Errata: onde se lê Carlos Kinsburg leia-se Carlo Ginzburg e em lugar de da Vince leia-se da Vinci - desculpe-me o leitor.
Não obstante sua pouca escolaridade meu pai tinha reflexões interessantes sobre a vida e o mundo. Defendia por exemplo que cada fermento produzia uma forma de vida, teoria interessante que conheci somente após ter lido “O queijo e os vermes” de Carlos Kinsburg, que conta a história de um moleiro medieval queimado pela inquisição por defender ideia semelhante. Tinha meu pai sempre uma frase curta e certeira para determinadas situações. “Stai fermo” [fique quieto] e “manco area” [menos espaço], expressões para nos colocarmos em nossos devidos lugares. Mas tinha ele também, interessantes frases para ensinamentos: “quem trabalha não tem tempo para ganhar dinheiro”. Essa por si seria suficiente para uma tese, se levarmos em consideração que ao longo de toda a história da humanidade, as elites dominantes sempre arrumaram uma maneira de fazer com que a maioria da população trabalhasse, ora como escravos, ora com salários aviltados e com grande quantidade de horas diárias, ou então, com reformas trabalhistas que levam o povo a dispensar todo o seu tempo para o sustento da família, e olha lá. Não há espaço para o ócio criativo, o máximo que se pode fazer é ir ao estádio lotado, cantar, gritar e pular, não somente para incentivar o seu time predileto, mas também para exercitar um pouco o corpo cansado de tanto sedentarismo e/ou de movimentos repetitivos nas fábricas que me faz lembrar Charles Chaplin em seu “Tempos Modernos”.
Mas, desejo hoje deixar as exemplificações acima para lembrar-me de mais uma frase frequentemente repetida pelo meu pai [repetitio est master studioro]: “ver e enxergar” dizia ele com firmeza.
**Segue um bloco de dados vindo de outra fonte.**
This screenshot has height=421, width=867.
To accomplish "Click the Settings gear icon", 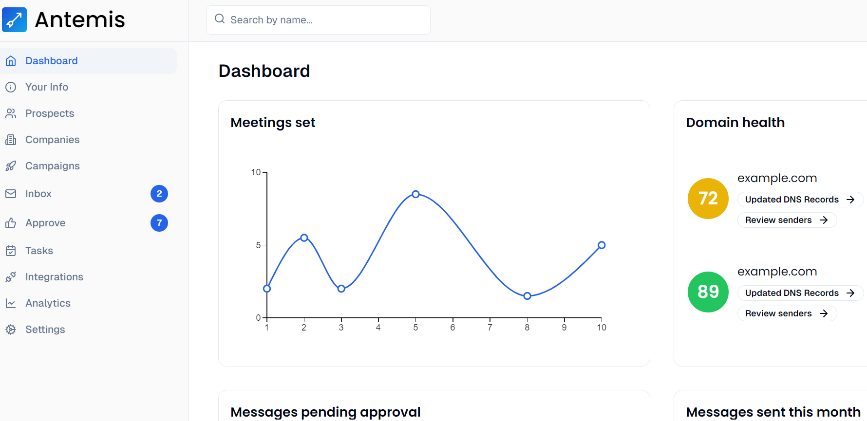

Eu entendia que enxergar não era simplesmente sinônimo de ver, enxergar deveria ser um olhar para desvelar o que estivesse oculto, aquilo que um simples olhar distraído não conseguisse perceber.
Hoje, na minha velhice, fico a me perguntar se “ver e enxergar” não poderia ter uma conotação ainda mais profunda. Por exemplo, se olho para o céu vejo pontos luminosos, as estrelas, vejo-as, mas não “enxergo” a imensidão do universo, assim como também os mais poderosos telescópios ainda não demonstram a grandiosidade do cosmo.
Agora, pela passagem da Semana Santa, li interessante artigo sobre “A última Ceia”, de Leonardo da Vince” e percebi que apesar de ter apreciado e lido sobre o quadro centenas de vezes ao longo de minha vida não tinha enxergado quase nada dele. Percebia a agitação dos apóstolos pelos seus gestos após terem ouvido: “há um dentre vós que me trairá”; percebia o pão e o vinho sobre a mesa; mas não as enguias. Nunca imaginei que para pintar o quadro Da Vince tivesse estudado matemática, geometria e sei lá o quanto mais, e assim poder colocar o apóstolo João um pouco inclinado à direita de Jesus e fazer com que a luzes projetadas desde as janelas ao fundo realçassem a figura de Cristo e projetassem a importância de cada pessoa presente na ceia. Das três janelas do fundo, a do centro projeta luz sobre Jesus que não precisa sequer de uma auréola para se destacar dos demais.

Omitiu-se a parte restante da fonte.